Back in those days the balls were returned to the bowler differently.
Instead of coming beneath the alley to a small, round trough at the end
of the alley as they do today, the balls rolled on a trough between the
lanes and up onto a ball rack, the top of which was a long horizontal
trough with slight indentations spaced approximately one ball diameter
apart. There were almost no sissy balls; all balls had the same weight,
16 pounds. The balls would line up in a neat row, just touching one
another, but occasionally a bowler would pull his ball out of the line,
leaving a gap. The next ball to arrive at the end of the line would
detach one ball from the far end of the line, just as in the so-called
"Newton's cradle". I did experiments with this apparatus and discovered
the counting balls phenomenon for myself. I do recall being fascinated
by it, but at that age I had no idea that it was physics that could
help me understand it better.
The second thing I was reminded of is an asymmetrical Newton's cradle
that Tony French described in his excellent textbook "Newtonian
Mechanics". It is to be found as Problem 9-17 on p. 361, if you have
access to a copy. The device is my second most favorite example of a
mechanical impedance matching device, my favorite being the bicycle.
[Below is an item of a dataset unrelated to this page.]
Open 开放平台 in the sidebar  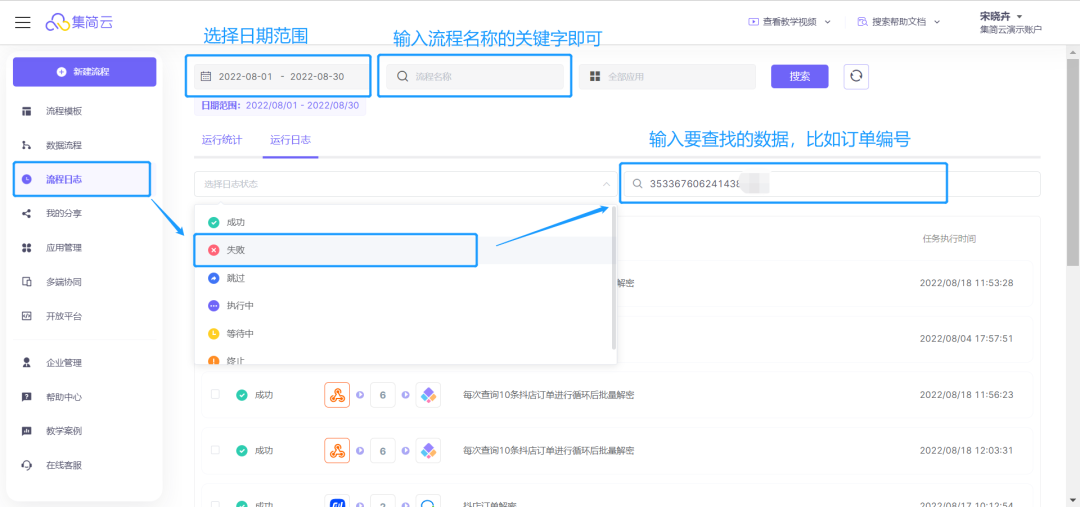(x=64, y=316)
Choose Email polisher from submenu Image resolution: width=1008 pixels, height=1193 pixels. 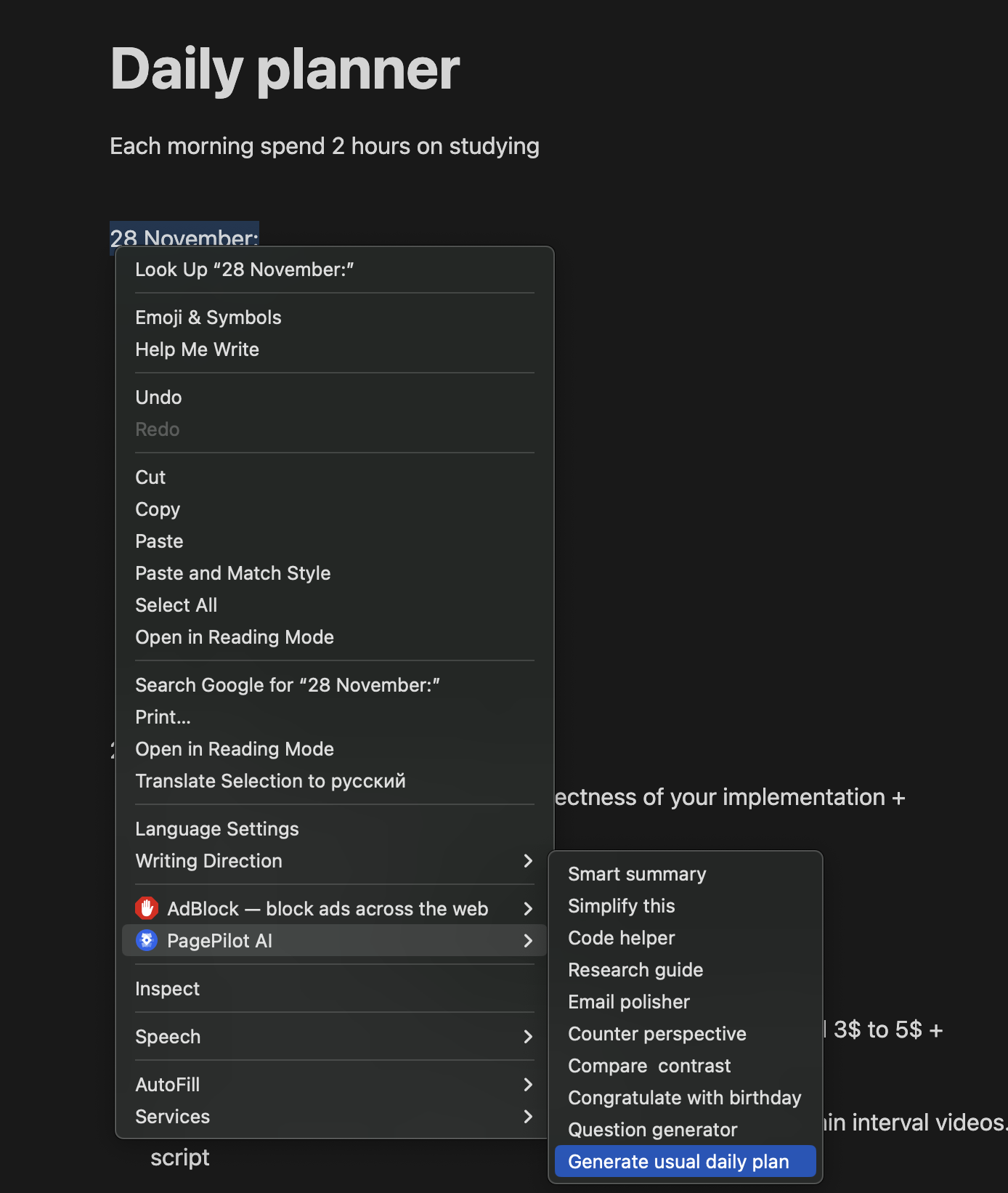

"9-17 A collision apparatus is made of a set of n graded masses
suspended so they are in a horizontal line and not quite in contact
with one another (see the figure). The first mass is f(m0), the second
is f^2(m0), and so on, so that the last mass is f^n(m0). The first
mass is struck by a particle of mass m0 traveling at a speed v0...."
Unfortunately the limitations of this medium preclude my finishing this
problem legibly, so I'll leave it to your ingenuity to complete it.
I've told you enough to get you going. You will find it a rewarding
calculation, I'm sure.